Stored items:
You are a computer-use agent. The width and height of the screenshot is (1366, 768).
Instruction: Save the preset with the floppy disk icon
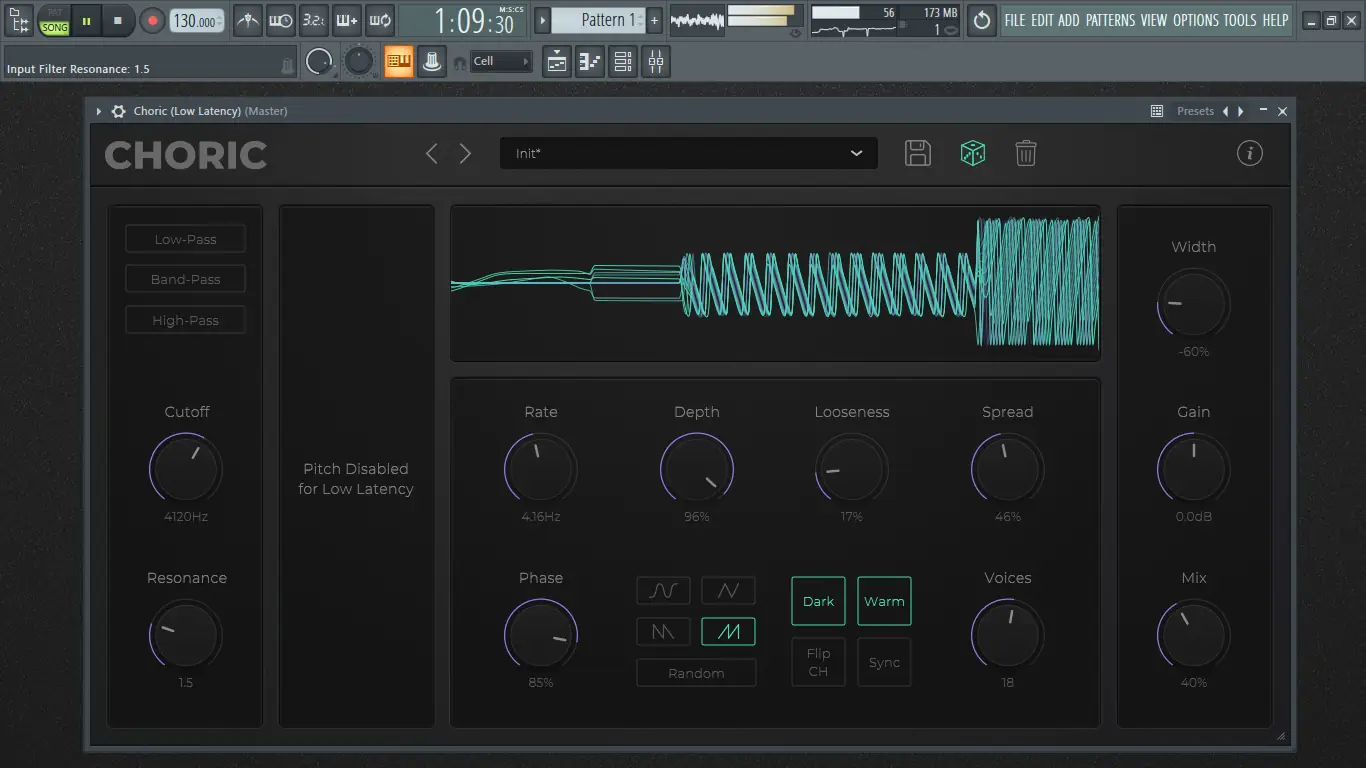coord(917,153)
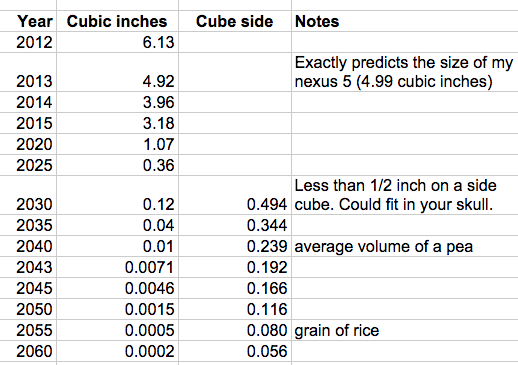Select the Cube side header cell

click(235, 21)
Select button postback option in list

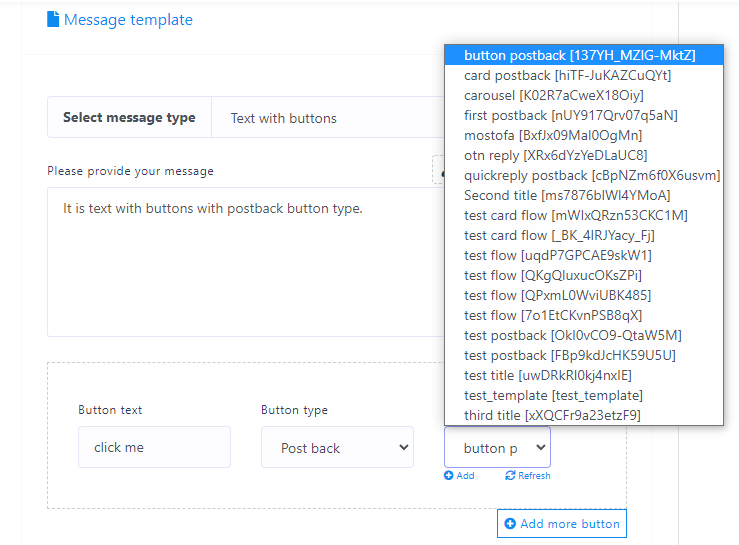pos(582,55)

→ Instructions to follow
Each of the entries above must be copied exactly, but the pictures stay out.

→ Answer space
You are a computer-use agent. The width and height of the screenshot is (1366, 768).
Instruction: Save the preset with the floppy disk icon
coord(917,153)
Select the Cube side header cell

click(235, 21)
Select button postback option in list

pos(582,55)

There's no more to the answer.